Measured the charged particles in the magnetosphere around Mercury using an energetic particle spectrometer (EPS) and the charged particles that come from the surface using a fast imaging plasma spectrometer (FIPS).

Objectives:
- Determine the structure of the planet's magnetic field.
- Characterize exosphere neutrals and accelerated magnetospheric ions.
- Determine the composition of the radar-reflective materials at Mercury's poles.
- Determine the electrical properties of the crust/atmosphere/environment interface.
- Determine characteristics of the dynamics of Mercury's magnetosphere and their relationships to external drivers and their internal conditions.
- Measure interplanetary plasma properties in cruise and in Mercury vicinity.
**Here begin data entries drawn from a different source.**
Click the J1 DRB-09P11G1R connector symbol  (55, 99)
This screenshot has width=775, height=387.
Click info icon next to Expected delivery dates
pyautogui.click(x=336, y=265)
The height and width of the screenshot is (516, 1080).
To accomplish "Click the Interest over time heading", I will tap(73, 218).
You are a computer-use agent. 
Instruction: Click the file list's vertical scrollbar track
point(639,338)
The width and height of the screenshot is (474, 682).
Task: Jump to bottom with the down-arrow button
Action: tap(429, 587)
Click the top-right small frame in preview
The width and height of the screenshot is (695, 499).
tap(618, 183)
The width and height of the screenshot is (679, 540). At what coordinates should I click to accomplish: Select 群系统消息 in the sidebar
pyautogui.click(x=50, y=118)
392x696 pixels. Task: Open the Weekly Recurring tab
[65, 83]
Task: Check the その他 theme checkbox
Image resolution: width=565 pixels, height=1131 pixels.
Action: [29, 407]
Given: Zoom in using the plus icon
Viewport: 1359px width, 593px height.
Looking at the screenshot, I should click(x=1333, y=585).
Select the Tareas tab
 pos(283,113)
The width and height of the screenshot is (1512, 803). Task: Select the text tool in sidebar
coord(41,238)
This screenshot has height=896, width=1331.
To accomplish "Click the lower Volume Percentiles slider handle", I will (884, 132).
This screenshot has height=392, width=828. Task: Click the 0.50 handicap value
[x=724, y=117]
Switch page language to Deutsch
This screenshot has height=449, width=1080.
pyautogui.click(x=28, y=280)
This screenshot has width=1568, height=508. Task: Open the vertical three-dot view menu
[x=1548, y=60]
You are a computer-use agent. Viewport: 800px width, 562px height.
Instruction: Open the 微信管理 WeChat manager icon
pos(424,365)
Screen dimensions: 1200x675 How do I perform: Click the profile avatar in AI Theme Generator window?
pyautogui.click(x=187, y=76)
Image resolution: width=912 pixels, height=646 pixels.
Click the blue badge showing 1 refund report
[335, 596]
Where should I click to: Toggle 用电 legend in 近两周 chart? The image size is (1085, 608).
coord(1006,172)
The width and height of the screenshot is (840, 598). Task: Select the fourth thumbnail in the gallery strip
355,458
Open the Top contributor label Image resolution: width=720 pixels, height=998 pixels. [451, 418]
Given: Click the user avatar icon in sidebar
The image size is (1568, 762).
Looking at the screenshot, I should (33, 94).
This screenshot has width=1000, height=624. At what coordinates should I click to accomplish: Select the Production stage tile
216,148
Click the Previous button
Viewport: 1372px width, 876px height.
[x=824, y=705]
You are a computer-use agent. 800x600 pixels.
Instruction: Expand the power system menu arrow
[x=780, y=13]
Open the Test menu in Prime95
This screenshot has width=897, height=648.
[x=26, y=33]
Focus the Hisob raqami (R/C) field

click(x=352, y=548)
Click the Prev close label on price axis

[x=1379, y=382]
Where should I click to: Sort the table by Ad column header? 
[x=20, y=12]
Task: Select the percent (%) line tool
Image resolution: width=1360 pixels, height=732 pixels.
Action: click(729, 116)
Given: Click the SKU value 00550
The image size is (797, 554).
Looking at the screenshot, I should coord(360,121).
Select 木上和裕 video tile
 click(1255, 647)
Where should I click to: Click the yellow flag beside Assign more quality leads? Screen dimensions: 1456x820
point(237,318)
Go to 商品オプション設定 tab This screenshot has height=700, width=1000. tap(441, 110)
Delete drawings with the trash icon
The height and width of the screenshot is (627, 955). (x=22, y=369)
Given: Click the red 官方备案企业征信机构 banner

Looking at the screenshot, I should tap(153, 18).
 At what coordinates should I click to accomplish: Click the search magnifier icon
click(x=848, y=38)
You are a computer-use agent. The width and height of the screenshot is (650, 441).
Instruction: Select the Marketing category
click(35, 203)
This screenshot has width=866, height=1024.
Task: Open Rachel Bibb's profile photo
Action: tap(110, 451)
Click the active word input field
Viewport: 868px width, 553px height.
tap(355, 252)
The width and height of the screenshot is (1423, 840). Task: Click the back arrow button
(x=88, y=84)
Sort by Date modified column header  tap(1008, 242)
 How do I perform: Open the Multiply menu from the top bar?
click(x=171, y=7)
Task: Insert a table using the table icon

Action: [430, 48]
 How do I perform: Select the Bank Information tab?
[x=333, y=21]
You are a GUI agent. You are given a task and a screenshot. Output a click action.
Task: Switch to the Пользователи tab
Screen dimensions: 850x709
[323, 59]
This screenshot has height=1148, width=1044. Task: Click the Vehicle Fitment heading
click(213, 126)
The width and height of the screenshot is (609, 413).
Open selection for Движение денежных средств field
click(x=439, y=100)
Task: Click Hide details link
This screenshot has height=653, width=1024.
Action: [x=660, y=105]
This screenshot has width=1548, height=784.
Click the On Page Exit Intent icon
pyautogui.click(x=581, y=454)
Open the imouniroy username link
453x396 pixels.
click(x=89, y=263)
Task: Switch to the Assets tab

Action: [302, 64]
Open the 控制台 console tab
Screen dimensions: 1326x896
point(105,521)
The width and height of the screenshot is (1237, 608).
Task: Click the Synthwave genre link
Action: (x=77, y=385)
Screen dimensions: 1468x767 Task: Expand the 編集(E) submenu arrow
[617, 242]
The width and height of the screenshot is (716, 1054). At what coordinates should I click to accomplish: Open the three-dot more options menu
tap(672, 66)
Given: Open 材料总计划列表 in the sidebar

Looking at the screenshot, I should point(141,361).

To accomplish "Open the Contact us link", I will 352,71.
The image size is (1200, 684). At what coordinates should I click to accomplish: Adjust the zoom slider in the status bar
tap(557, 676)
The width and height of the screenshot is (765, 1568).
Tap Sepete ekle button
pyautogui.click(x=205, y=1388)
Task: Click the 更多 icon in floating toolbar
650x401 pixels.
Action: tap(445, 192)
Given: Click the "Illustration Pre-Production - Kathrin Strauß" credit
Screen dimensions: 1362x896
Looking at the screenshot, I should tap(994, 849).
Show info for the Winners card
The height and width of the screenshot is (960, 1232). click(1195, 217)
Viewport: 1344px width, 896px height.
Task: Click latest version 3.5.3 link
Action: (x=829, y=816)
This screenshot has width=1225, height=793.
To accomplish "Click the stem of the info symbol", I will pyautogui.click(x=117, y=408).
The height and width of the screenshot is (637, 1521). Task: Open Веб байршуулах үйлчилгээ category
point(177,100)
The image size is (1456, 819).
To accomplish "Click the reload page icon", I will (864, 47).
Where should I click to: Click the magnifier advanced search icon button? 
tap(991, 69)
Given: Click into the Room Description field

Principal investigator: Barry Mauk / APL

==== Radio Science (RS) ====
Measured the gravity of Mercury and the state of the planetary core by utilizing the spacecraft's positioning data.

Objectives:
- Determine the position of the spacecraft during both the cruise and orbital phases of the mission.
- Observe gravitational perturbations from Mercury to investigate the spatial variations of density within the planet's interior, and a time-varying component in Mercury's gravity to quantify the amplitude of Mercury's libration.
- Provide precise measurements of the range of the MESSENGER spacecraft to the surface of Mercury for determining proper altitude mapping with the MLA.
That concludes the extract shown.